While the business district plan includes the 100-500 blocks of Brownsville Road, Mr. Hopkinson said the focus of the Hilltop Alliance's work will be in the core business district between the clock tower and Arlington Avenue.

He added Ms. O'Brien would also have a greater role in organizing the education, networking and workshop events the HEDC has been conducting.

"I think the HEDC has laid the groundwork and the partnership with Hilltop Alliance will result in visible improvements," Mr. Hopkinson said.

For her part, Ms. O'Brien is working on building relationships with the business people in both communities. She is looking forward to the opportunity to connect resources and systems to local grassroots entrepreneurs and business owners in the Hilltop.
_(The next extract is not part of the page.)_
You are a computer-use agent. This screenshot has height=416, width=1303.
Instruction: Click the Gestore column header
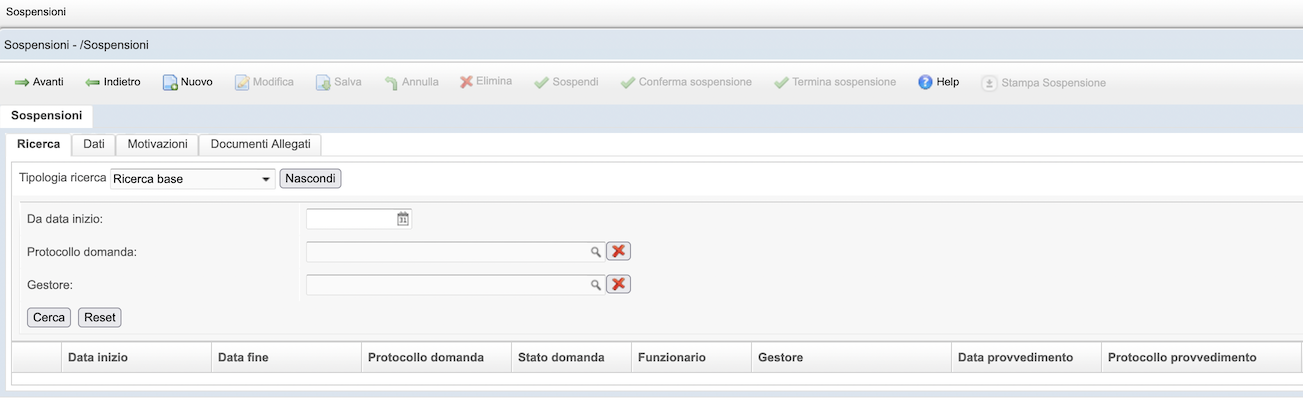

She said the goals and outcomes for the two business districts are different.

In the Brownsville Road corridor, she will be working on attracting and retaining new businesses, facilitating commercial property renovation and on the education and networking events.

Ms. Obrien pointed out a challenge that is also an opportunity in Mt. Oliver is the available commercial space. Mr. Sukenik added that a more deliberate approach to recruiting established businesses that don't necessarily depend on walk-in traffic may be needed to avoid a high rate of failure.

"But, if it is a purely startup retail business, the affordability in Mt. Oliver probably can't be beat within the Pittsburgh area," he said.

A goal of Ms. O'Brien is to work with new and existing businesses along Brownsville Road to ensure when they are applying for grants, loans and assistance that they have a clear understanding of their business plan and the market they are trying to reach.

We want to make sure they are set up for success, she said.

Over in the Warrington Avenue corridor, an emphasis is being placed on helping businesses resume operations after COVID, special events and, potentially, commercial renovation. She noted although the Allentown district is almost at 100 percent occupancy, the rent abatement program is still available for those available properties.

Mr. Sukenik said they are also pursuing a Neighborhood Initiative Grant that if awarded will be used not only for the enhanced business signage programs but also gateway signage and a new business directory.